Ormai è nota la dote di Zhao di spingere i propri attori verso i loro limiti, sviluppando un’esperienza lavorativa del tutto particolare. Anche in questo caso, seppur non stia collaborando con un attore, la regista sceglie di riportare il protagonista pericolosamente vicino al trauma che ha vissuto nella vita vera. Questo meccanismo, per quanto rischioso e probabilmente logorante per lo stesso Brady, consente una rappresentazione potente e particolarmente efficace, altrimenti quasi impossibile da ottenere considerando che si tratta di qualcuno che non ha esperienza di attore.
La regia di Chloé Zhao, elegante e intensa, riporta già alcuni segni distintivi
Il lavoro di Chloé Zhao dietro alla macchina da presa è indubbiamente ciò che dà corpo e spessore a The rider. Con sguardo partecipe ma mai giudicante, la regia ritrae gli ambienti in modo ineccepibile, rendendoli specchio dello stato emotivo del protagonista. Gli stessi campi che si stendono a perdita d’occhio alle prime luci dell’alba e alle ultime del tramonto lasciano trasparire a fasi alterne meraviglia naturale e disagio rurale. La macchina da presa è capace di rendere i medesimi luoghi in quanto spettacoli agresti ma anche in qualità di opprimente scenario di esasperazione, contraltare del malessere di Brady.
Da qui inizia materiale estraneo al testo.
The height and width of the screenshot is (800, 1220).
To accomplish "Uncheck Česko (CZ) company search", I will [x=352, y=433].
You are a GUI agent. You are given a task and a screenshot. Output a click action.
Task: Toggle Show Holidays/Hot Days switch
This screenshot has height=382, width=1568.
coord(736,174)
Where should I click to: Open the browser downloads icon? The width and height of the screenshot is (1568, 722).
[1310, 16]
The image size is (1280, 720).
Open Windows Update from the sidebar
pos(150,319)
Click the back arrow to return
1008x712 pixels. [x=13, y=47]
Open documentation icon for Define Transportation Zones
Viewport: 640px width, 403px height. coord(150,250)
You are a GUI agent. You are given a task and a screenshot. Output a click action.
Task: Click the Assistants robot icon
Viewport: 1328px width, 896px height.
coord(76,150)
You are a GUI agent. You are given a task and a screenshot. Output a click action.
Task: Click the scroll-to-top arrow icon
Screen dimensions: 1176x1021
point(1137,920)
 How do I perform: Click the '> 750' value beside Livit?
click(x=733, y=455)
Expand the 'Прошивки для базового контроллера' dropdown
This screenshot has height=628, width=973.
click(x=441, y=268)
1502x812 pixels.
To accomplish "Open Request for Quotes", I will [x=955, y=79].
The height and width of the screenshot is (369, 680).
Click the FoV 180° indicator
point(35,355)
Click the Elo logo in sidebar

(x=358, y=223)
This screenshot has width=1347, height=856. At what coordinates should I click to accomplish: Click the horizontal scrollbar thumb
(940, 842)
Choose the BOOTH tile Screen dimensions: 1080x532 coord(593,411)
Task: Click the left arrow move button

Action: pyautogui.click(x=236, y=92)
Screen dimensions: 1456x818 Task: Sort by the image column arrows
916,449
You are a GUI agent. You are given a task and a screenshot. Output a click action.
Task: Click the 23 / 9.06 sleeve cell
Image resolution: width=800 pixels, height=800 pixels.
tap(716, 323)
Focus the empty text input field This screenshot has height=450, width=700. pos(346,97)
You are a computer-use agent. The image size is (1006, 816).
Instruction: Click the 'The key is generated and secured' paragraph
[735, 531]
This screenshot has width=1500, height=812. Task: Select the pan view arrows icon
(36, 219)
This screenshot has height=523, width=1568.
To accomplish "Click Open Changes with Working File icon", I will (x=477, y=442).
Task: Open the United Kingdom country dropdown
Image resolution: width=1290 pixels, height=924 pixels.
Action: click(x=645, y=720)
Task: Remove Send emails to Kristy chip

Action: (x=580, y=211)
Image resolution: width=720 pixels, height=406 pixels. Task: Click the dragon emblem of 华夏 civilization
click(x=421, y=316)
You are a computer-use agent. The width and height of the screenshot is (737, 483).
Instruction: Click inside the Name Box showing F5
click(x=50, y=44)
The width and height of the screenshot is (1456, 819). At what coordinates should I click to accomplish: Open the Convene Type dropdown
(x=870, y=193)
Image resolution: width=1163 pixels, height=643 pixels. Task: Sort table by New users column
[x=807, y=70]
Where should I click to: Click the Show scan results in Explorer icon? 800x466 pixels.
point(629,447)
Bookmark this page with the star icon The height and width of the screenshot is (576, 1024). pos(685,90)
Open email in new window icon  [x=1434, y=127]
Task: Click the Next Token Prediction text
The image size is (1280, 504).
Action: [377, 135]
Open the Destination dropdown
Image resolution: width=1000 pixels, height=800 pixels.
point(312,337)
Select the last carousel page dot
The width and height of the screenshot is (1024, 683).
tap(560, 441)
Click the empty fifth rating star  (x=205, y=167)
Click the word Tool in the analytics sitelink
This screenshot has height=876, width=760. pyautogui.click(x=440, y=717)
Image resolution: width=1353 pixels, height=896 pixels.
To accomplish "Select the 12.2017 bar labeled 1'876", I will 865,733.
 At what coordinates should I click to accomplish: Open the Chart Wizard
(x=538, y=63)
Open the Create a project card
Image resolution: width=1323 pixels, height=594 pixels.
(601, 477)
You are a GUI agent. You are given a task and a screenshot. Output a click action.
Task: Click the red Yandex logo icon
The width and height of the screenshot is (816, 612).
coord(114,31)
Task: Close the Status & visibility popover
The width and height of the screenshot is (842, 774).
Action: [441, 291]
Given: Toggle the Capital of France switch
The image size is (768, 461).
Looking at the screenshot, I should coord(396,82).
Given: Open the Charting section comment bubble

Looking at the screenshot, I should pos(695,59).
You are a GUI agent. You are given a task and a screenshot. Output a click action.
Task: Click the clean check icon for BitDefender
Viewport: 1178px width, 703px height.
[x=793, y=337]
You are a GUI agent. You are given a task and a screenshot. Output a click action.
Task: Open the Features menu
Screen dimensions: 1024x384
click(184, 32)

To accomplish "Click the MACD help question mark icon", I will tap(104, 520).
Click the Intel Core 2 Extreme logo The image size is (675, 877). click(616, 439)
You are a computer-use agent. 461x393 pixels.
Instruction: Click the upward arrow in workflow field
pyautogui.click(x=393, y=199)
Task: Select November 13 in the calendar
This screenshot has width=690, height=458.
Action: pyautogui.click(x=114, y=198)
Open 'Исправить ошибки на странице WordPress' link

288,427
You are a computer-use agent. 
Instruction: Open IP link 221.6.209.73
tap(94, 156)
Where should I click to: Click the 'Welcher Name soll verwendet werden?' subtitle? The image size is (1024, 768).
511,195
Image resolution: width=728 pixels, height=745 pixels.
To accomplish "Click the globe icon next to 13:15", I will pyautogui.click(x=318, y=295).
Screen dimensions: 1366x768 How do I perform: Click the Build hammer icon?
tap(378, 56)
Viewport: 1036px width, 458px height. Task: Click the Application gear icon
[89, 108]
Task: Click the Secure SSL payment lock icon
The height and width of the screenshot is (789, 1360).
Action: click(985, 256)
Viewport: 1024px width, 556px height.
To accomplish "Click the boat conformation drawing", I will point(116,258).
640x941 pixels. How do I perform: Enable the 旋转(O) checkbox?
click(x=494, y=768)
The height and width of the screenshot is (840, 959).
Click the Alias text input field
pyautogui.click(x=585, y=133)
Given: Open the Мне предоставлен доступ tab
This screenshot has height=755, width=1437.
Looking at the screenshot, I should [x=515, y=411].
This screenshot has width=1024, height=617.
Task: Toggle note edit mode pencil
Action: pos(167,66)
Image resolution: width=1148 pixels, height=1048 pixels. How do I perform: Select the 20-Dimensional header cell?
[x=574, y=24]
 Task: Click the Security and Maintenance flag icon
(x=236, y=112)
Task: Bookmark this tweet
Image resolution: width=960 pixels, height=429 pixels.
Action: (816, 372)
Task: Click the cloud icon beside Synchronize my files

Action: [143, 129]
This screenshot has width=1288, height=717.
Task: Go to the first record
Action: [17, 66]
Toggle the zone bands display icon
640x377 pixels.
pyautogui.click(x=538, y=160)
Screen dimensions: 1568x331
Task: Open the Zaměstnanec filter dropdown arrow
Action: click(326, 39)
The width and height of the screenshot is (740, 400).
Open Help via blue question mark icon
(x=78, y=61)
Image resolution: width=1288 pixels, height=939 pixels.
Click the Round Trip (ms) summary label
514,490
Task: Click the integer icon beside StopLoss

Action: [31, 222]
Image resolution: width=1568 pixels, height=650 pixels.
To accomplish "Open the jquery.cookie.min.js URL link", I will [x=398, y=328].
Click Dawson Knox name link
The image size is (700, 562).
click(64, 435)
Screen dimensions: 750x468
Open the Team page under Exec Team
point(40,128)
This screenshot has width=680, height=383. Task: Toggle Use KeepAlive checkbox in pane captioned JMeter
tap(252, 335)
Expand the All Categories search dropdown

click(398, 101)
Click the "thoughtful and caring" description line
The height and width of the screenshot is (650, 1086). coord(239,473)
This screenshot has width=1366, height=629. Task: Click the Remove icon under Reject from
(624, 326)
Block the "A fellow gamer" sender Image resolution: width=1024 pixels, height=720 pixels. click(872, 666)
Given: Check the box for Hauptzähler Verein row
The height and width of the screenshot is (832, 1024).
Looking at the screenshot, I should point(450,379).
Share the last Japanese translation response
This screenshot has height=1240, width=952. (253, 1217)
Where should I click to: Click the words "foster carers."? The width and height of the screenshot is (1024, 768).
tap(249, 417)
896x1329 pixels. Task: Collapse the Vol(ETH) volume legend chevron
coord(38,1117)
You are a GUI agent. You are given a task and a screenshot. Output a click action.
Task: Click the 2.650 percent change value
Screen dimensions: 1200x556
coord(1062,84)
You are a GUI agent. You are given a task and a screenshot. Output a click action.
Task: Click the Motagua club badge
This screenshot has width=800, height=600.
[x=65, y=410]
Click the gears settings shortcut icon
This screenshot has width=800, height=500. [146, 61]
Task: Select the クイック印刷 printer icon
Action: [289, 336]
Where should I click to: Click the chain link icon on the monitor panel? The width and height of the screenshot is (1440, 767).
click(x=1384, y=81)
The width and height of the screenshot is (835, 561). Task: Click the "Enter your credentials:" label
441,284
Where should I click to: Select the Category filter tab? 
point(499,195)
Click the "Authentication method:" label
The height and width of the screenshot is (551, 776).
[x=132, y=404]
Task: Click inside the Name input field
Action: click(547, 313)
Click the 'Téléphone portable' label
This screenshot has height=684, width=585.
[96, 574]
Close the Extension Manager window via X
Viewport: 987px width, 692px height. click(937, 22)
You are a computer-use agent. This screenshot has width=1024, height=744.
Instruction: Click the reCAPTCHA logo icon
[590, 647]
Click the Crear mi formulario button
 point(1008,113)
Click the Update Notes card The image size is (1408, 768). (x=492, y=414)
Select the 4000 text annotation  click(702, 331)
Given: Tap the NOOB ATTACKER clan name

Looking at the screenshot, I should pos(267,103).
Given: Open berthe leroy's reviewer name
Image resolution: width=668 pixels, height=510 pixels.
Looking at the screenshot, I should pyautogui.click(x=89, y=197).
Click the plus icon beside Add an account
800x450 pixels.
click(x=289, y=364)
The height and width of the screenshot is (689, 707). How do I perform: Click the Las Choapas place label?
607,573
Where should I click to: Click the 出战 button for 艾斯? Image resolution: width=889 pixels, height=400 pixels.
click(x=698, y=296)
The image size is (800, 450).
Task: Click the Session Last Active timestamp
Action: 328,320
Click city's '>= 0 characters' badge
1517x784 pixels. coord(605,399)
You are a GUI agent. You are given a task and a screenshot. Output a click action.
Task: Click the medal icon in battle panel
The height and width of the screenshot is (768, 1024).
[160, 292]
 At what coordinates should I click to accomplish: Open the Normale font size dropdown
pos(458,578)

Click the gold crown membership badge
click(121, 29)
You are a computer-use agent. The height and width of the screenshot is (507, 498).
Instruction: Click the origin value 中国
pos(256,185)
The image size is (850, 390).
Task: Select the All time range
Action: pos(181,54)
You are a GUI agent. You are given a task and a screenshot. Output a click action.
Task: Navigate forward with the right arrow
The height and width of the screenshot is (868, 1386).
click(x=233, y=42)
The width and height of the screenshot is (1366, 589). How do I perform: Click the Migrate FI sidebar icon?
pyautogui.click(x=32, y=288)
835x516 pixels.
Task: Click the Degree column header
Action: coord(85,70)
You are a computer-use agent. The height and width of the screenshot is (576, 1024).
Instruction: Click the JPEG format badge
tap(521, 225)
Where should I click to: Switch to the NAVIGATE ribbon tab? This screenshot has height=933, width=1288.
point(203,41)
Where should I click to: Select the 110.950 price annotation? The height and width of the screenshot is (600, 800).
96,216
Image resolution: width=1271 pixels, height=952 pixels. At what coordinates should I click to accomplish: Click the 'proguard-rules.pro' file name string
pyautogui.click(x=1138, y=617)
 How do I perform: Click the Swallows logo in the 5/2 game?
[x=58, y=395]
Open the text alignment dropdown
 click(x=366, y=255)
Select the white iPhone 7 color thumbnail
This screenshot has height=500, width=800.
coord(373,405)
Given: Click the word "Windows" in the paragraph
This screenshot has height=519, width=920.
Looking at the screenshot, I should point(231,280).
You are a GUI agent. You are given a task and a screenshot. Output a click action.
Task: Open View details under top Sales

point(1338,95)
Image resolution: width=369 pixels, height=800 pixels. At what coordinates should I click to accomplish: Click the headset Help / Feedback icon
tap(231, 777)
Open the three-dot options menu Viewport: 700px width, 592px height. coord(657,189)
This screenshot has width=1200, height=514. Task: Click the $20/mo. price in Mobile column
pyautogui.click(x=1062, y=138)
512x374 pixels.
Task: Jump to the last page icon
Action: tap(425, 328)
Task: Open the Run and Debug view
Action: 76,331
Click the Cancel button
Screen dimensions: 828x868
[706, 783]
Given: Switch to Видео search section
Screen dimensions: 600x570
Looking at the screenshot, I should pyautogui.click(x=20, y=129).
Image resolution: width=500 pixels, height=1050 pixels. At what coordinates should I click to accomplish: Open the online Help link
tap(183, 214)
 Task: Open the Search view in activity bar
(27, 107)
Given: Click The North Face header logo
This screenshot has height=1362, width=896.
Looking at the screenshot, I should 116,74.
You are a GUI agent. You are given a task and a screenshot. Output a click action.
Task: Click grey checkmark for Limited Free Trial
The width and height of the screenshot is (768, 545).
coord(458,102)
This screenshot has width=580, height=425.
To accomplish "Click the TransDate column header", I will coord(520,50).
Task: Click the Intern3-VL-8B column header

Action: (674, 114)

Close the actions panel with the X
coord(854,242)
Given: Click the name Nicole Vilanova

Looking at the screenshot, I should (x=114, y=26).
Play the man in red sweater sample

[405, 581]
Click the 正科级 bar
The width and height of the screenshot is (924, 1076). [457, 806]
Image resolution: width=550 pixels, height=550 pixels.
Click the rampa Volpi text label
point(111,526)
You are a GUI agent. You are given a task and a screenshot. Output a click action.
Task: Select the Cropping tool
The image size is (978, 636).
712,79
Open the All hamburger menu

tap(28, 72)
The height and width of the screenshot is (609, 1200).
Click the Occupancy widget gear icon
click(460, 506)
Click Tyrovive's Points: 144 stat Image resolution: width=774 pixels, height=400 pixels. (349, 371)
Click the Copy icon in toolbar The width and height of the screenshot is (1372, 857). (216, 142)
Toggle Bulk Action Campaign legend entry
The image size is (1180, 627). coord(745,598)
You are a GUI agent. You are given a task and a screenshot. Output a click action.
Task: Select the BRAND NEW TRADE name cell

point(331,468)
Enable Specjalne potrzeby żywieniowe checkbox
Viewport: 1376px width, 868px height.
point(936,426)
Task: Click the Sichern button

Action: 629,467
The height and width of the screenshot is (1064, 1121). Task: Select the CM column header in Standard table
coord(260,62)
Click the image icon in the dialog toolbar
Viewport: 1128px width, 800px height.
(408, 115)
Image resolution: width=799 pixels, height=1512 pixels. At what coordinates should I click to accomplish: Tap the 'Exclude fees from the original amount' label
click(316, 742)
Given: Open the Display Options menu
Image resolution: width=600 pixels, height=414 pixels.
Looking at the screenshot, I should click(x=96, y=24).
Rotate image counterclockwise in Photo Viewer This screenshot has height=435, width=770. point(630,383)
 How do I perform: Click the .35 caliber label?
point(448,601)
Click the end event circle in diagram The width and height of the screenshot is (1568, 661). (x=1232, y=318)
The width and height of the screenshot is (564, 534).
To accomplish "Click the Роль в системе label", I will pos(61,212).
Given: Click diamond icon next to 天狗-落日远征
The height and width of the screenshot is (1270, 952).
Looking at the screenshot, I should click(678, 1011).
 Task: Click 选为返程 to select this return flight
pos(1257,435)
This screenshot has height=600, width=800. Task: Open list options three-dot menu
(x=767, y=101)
Un ulteriore merito di Zhao sta nell’essere stata capace, sia grazie al lavoro di scrittura che a quello di regia, di rendere perfettamente il dramma del protagonista, senza mai sfociare nel patetismo o nel mélo. L’indecisione e il dolore di Brady sono reali, concreti, rifuggono ogni forma di retorica e si offrono, struggenti, allo spettatore. Per questo film Zhao ricorre inoltre ad un modus operandi che riproporrà anche in Nomadland, girando in luoghi e in condizioni reali. Il più lontana possibile dalle “costruite” riprese in studio, la regista cerca la verità nelle emozioni dei personaggi e nella storia, e per trovarla si immerge nella cruda verità degli ambienti da lei rappresentati.
The rider spazia tra i generi proponendo una matrice western rivisitata in chiave moderna
Molto spesso The rider è stato classificato con l’etichetta di “dramma western contemporaneo”. Certamente il dramma permea gli svolgimenti narrativi relativi alle storia del protagonista. Il western si impone con forza nelle ambientazioni e nei personaggi, sia nell’estetica che nella questione dell’attaccamento all’onore: Brady non vuole smettere di cavalcare solo perché è la sua passione o anche perché verrebbe meno l’immagine che gli altri hanno di lui? Ciononostante, il film può forse essere considerato più propriamente un incrocio, un ibrido, tra documentario e finzione narrativa, soprattutto in ragione del suo replicare su pellicola la vicenda del vero Brady, che prende posto sullo schermo. L’accezione western permane, indubbiamente, ma soprattutto a livello iconico, e quasi per venire scardinata. Il lungometraggio, infatti, tende a sgretolare (in accezione positiva) l’ideale virile associato al genere: Brady non è un eroe perennemente vincente, machista e senza paura, ma è un umano immerso nelle sue paure, incertezze e preoccupazioni. Questo elemento permette di introdurre quello che forse è il vero argomento del film, ossia l’accettazione dei propri limiti. La regia ci propone con una delicatezza paradossalmente dirompente la storia di un giovane che impara ad accettare una nuova versione di sé, costretto ad abbandonare la persona che era.